Но не пришлось палачу новогоднее шампанское пить. Как раз под бой курантов постучали в дверь: хватит, повеселился! Обыс-кали квартиру, изъяли: золотые часы, браунинг, финские ножи, орден Красной Звезды — за 1937 год.
На допросе сказал: «виновным себя не признаю», ибо выполнял приказ. Отвели в одиночку. Ходил, мерял ее шагами, думал. А то садился на койку, хватался за голову руками…
Как-то ночью оторвал от простыни длинную полосу, подошел к унитазу, привязал обрывок за изгиб трубы, раскорячился над вонючей раковиной, судорожно накинул петлю на шею, вытянул ноги, захрипел…
Что он там хрипел перед смертью — горя в адском огне, дико вращая глазами, мочась под себя и смрадно испражняясь — что хрипел: «именно такая власть является для меня самой…»?
ШТОПОР
Петр Мелюхов родом из деревни Велени Петербургской губернии. Отец его, Иван Матвеевич, крестьянин был справный, трудолюбивый: имел две лошади, три коровы, большой кус земли. Помер он в начале русско-германской войны, а следом и матушка, Домна Егоровна, не вынесши вековечной разлуки с мужем, преставилась. На ее похороны приехала из Питера бабка, обретавшаяся там в прислужницах у какой-то графини, поплакала на могилке дочери, погладила Петьку по голове, внучек Катьку и Зинку обняла: сироти-и-ночки вы мои!
Детство Петькино прошло в заботах и трудах по дому, под оханья и причитанья бабки, впрягшейся в семейный воз. Старшие братья Василий и Алексей который уж год воевали и никак не могли закончить войну — воткнуть штык в землю, объездить мерина, бросить из лукошка зерно. Дядька же, хлебнувший германского плену, работник был некудышный, с выбитой душой, частенько попивал самогонец, хрипел до невозможности длинные тоскливые песни и в конце концов сдох где-то под забором.

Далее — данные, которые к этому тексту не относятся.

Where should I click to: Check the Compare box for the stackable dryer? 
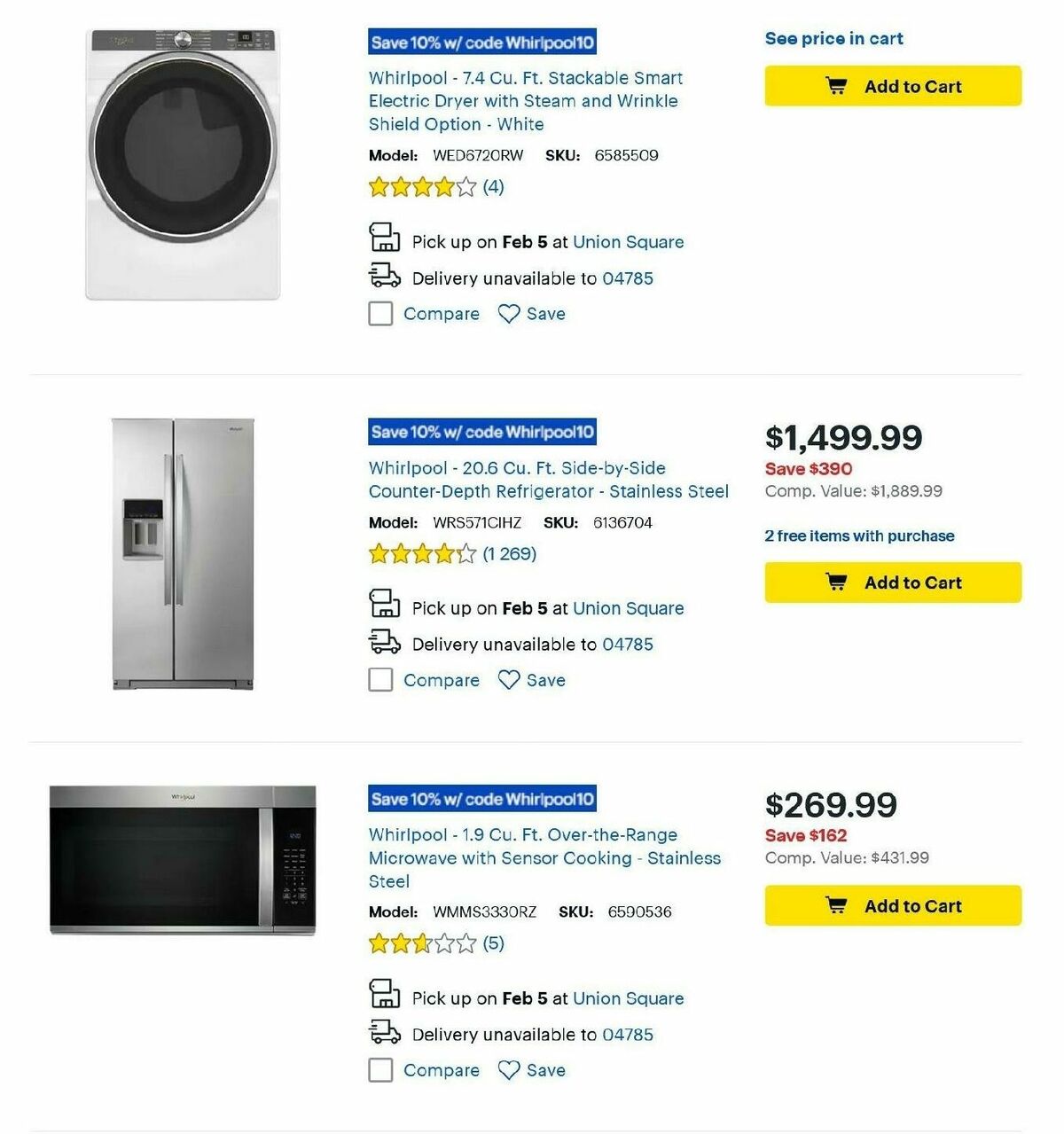point(380,313)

Бабка внучонка своего любила, жалела. Наслушавшись мудреных разговоров в графской лакейне и наглядевшись на образованных господ, вздыхала: ученье — свет, а без ученья — одни мученья. И по зимам гоняла Петьку в началку — малехонько подучиться.

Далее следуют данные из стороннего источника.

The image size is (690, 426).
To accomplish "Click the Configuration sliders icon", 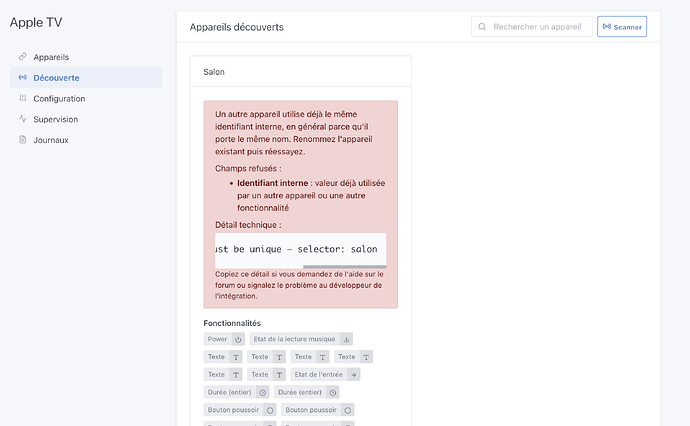I will click(x=22, y=98).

Когда Василий и Алексей, возвратясь, наконец, из Красной Армии, наладили хозяйство, бабка настояла на полном Петрушином обучении, прогрессивно полагая, что цифирным частоколом можно от лиха отгородиться, а химическим зельем — душу спасти.
В районной школе «Красный Октябрь» Петька окончательно просветился, нахватался всяких революционных фраз и политически подковался: в деревни Велени выпускник тотчас организовал комсомолию и заделался бойким лудонским сельсоветчиком. Видать, суровые братаны пустозвонства в избе не потерпели и показали шибко ученому, в какой точке четырехугольника находится Бог, а в какой — порог. И навострился в Питер.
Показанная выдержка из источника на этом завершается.